THE TRIP TO LA was fast: he arrived after rush hour, and the 5 and the 405 fed right into Marina del Rey. He checked back into the Marriott, called Bob and Rae, and met them at the entrance to the bar.
They both looked at him for a long five seconds, then Rae took hold of Lucas’s biceps and said, “You’re okay.”
“I’m okay,” Lucas said.
Bob: “You look like shit. You’re kinda gray. You gotta start eating, man.”
“Yeah, yeah, I’m fine,” Lucas said, pulling away from Rae. “It’ll take a while to get it all back, but I’m right there . . . What are we doing?”
“That English dude comes on at six o’clock at Flower Child’s,” Rae said. “We could have a few beers and go to bed and start tomorrow or we could walk down there right now and jack him up.”
“I don’t need a beer,” Lucas said. “And I got the jack.”
CHAPTER
NINE
Los Angeles had been working its way through a heatwave, with rolling brownouts killing power across the basin. Washington Boulevard wasn’t dark, but it wasn’t as brightly lit as it had been in May.
As they walked toward Flower Child’s, Rae said, “All right, we’re gonna jack him up and you said you got a jack. What’s the jack?”
“I’d rather talk about your love life,” Lucas said. “I can’t believe that it’s taken this long for you to nail Tremanty.”
“She can’t, either,” Bob said. “I told her why, but she’s not buying it.”
“Shut up,” Rae said.
“What’s the reason?” Lucas asked.
Rae said, “Shut up, both of you.”
“Quiet. I’m talking to Bob,” Lucas said.
Bob said, “Well, being a handsome guy with a job, a nice car, expensive threads, and a gun, and being located in downtown New Orleans, with one of the largest known concentrations of redheads, hairdressers, and cocktail waitresses outside of Dallas, I believe Tremanty is well tended to. Rae made the mistake of indicating her interest, which means she’s always there if Tremanty needs a backup, or, you know, feels like going out of town for a long weekend.”
“Big mistake,” Lucas said. “Can’t believe she made an amateurish error like that.”
“I’m heavily armed,” Rae said. “Shut up and tell me about your jack.”
“I could have a word with Tremanty,” Lucas said to Rae. “He’s like a son to me.”
“One more fuckin’ word . . .”
Lucas said to Bob, “She’s not only armed, I think she’s actually suffering, at some level, from heartbreak. We’d best leave it alone.”
“You could be right,” Bob said. “Tell me about the jack.”
They stopped to let a right-turning car nearly run over their toes. “While I was sitting on my ass in St. Paul,” Lucas said, as the car drove on, “I called up an old friend who happens to be a deputy director at the FBI.”
Rae said, “Louis Mallard.”
“That’s correct. Not only a deputy director but a major law enforcement politician. He called up a pal with Scotland Yard—”
“You gotta be shittin’ me,” Bob said. “There really isa Scotland Yard?”

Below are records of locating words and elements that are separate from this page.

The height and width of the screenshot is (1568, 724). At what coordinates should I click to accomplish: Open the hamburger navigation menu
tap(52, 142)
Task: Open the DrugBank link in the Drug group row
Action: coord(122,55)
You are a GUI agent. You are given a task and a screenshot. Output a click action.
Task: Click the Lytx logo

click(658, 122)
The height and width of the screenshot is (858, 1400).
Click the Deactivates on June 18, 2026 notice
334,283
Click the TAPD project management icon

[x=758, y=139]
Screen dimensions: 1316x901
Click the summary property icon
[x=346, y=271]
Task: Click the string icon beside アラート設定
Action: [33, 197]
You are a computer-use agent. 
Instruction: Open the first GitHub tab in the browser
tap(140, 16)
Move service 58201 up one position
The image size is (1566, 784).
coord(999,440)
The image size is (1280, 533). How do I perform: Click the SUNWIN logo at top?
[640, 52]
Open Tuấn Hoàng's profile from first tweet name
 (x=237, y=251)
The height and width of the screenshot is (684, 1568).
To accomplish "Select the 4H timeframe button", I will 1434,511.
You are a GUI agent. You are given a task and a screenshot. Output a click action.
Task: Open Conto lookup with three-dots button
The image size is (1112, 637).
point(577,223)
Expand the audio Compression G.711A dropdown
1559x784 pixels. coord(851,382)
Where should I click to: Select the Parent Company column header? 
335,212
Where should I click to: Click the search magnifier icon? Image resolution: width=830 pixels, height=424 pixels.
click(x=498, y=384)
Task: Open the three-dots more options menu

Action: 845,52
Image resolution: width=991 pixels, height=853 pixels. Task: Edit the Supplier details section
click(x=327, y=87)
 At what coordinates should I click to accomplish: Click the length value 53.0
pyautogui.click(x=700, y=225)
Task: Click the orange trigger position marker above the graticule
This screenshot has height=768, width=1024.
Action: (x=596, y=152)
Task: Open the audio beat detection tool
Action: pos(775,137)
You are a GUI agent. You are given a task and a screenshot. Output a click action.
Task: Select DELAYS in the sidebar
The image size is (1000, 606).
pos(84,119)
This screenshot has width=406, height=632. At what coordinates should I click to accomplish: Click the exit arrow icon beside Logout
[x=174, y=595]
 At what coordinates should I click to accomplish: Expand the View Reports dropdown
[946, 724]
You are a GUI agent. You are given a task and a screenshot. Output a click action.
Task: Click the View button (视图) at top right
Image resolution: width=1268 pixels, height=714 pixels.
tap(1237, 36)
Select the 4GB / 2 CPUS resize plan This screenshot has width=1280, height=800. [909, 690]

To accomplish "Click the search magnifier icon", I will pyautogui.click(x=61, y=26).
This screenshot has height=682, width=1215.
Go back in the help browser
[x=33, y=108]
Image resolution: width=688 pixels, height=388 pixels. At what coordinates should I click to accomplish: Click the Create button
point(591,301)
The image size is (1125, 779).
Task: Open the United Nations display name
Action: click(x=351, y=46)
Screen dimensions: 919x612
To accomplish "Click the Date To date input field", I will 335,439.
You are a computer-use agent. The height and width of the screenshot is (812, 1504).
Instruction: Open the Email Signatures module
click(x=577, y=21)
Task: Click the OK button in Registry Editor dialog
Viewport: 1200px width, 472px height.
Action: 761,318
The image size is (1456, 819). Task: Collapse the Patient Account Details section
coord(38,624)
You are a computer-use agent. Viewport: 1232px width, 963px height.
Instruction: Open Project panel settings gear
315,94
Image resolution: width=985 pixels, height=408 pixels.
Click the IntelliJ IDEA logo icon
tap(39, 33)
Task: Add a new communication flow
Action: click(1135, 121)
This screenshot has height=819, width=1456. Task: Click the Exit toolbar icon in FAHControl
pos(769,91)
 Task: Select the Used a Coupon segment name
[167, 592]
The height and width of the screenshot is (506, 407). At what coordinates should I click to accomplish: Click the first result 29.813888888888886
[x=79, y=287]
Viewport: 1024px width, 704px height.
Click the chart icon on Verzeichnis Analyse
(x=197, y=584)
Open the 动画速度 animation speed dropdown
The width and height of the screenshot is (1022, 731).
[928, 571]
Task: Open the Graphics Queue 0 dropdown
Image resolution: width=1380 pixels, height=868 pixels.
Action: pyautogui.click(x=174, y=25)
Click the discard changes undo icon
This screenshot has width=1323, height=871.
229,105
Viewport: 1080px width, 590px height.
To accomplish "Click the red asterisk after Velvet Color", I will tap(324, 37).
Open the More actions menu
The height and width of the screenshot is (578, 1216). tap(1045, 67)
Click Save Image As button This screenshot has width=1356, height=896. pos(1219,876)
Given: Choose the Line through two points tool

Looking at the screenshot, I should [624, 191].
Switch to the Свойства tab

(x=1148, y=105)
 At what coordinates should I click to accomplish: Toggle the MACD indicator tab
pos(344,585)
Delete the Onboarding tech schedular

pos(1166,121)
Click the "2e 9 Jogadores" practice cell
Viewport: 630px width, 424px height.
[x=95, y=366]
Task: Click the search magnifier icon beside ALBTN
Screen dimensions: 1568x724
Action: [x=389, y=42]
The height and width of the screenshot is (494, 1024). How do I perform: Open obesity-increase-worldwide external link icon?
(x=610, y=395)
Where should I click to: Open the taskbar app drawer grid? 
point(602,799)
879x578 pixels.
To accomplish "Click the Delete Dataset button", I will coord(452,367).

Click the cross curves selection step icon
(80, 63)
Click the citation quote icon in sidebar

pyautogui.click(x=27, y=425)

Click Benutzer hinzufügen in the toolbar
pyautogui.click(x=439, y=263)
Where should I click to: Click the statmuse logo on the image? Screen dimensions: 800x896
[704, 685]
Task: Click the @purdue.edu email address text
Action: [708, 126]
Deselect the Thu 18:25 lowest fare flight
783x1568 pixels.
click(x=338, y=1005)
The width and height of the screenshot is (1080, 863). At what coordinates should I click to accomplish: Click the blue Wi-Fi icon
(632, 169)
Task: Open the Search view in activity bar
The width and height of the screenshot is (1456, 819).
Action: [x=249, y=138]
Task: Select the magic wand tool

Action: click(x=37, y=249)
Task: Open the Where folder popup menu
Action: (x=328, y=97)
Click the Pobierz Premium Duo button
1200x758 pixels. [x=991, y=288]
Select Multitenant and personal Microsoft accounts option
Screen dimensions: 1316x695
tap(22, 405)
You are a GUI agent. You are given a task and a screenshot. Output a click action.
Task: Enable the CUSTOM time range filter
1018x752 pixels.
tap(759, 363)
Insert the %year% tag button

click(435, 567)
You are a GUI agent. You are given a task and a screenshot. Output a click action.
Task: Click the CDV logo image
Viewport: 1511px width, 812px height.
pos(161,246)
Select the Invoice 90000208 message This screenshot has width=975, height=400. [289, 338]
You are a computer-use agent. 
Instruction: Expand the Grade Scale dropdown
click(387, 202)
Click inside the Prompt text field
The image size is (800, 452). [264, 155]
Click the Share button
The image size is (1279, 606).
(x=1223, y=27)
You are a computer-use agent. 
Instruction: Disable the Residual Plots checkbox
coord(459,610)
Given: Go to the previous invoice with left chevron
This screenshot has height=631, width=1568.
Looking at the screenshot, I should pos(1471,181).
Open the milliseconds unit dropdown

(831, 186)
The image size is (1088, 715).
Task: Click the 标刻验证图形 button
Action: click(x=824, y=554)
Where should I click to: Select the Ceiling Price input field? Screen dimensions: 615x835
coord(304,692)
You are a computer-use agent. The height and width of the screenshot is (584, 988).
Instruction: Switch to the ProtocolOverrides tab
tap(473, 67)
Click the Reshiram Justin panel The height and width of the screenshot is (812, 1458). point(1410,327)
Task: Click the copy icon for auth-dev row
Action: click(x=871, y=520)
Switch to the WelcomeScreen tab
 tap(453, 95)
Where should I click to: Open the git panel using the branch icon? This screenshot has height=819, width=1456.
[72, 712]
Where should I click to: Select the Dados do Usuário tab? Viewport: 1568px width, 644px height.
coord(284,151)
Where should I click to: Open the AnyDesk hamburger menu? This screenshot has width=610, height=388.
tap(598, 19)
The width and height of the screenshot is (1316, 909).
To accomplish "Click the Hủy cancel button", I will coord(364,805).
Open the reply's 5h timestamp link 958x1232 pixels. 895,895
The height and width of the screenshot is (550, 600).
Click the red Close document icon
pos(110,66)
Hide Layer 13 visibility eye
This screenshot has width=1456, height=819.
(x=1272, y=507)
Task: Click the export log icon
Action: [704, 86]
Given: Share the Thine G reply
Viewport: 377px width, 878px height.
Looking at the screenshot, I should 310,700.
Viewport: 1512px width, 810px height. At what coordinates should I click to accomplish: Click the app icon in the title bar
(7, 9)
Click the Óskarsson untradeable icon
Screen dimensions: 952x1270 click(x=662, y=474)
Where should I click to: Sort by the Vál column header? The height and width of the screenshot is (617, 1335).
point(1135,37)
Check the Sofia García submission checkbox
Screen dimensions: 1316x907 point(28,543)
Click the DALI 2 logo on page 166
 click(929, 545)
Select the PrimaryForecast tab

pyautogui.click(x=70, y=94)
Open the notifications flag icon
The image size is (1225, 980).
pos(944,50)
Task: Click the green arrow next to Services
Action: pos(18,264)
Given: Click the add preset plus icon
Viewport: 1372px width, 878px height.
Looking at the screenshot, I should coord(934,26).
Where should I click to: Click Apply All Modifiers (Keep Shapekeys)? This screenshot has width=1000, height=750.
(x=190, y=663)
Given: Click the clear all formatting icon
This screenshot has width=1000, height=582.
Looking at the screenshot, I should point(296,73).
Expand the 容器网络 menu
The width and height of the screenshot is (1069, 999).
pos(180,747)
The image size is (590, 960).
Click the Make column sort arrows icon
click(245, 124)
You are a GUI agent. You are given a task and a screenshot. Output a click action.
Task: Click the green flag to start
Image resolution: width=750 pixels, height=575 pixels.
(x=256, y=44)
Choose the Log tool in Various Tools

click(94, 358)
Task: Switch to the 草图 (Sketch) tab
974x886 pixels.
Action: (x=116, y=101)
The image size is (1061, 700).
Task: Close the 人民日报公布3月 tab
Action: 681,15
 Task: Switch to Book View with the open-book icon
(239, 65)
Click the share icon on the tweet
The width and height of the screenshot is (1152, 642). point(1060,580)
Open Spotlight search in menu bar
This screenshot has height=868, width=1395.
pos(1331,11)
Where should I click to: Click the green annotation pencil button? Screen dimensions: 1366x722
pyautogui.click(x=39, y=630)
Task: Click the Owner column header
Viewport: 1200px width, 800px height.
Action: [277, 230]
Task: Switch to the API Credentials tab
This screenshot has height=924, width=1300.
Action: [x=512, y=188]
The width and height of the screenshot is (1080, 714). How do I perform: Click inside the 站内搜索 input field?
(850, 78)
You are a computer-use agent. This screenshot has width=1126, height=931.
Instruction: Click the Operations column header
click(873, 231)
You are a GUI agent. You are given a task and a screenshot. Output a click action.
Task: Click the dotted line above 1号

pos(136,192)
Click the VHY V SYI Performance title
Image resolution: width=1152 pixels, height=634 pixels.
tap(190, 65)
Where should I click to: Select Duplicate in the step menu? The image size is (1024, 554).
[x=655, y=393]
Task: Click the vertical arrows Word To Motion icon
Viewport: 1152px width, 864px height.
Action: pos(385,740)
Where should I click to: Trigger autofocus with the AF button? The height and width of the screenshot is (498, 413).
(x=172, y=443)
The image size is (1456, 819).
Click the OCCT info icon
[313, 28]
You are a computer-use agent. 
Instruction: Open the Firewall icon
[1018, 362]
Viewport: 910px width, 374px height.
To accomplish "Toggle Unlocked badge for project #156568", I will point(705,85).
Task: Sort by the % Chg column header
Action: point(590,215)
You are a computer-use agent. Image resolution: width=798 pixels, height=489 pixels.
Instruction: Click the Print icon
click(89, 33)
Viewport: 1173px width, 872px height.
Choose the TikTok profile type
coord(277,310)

“And asked, politely, for any information about Oliver Haar. They had a file. Haar was the youngest member of a smash-and-grab gang in London. He ran his mouth too much and the London cops busted him. They gave him the old ‘Don’t drop the soap in the showers’ talk, being a nice-looking young kid looking at five years or so. He cut a deal to serve no time and ratted out the rest of the gang.”
“Should have taken his chances with the soap,” Rae said.
“Maybe. The guys he ratted out are a rough bunch. It gets better. The leader of the gang, whose name was George Wilks, and who had a lot of experience, was responsible for fencing the stuff they stole, and he parceled out the money to the gang in weekly payments. He told them he didn’t want them buying Series 7s or anything else that would catch the eyes of the cops. They had enough to live well, buy decent cars and dope, go to Italy or Portugal in the winter, and so on. Anyway, Wilks and the others all went to prison. Not long after they went away, somebody kicked in the door of Wilks’s house while his wife was out, pulled a dummy wall out from behind a toilet, and took out the two hundred thousand pounds that Wilks had stashed there. Haar knew about the stash. That’s just a rumor, but the London cops think it’s probably true. In the meantime, the Brits let Haar keep his passport—wink wink, nudge nudge—and he hasn’t been seen in England since Wilks’s bathroom got robbed.”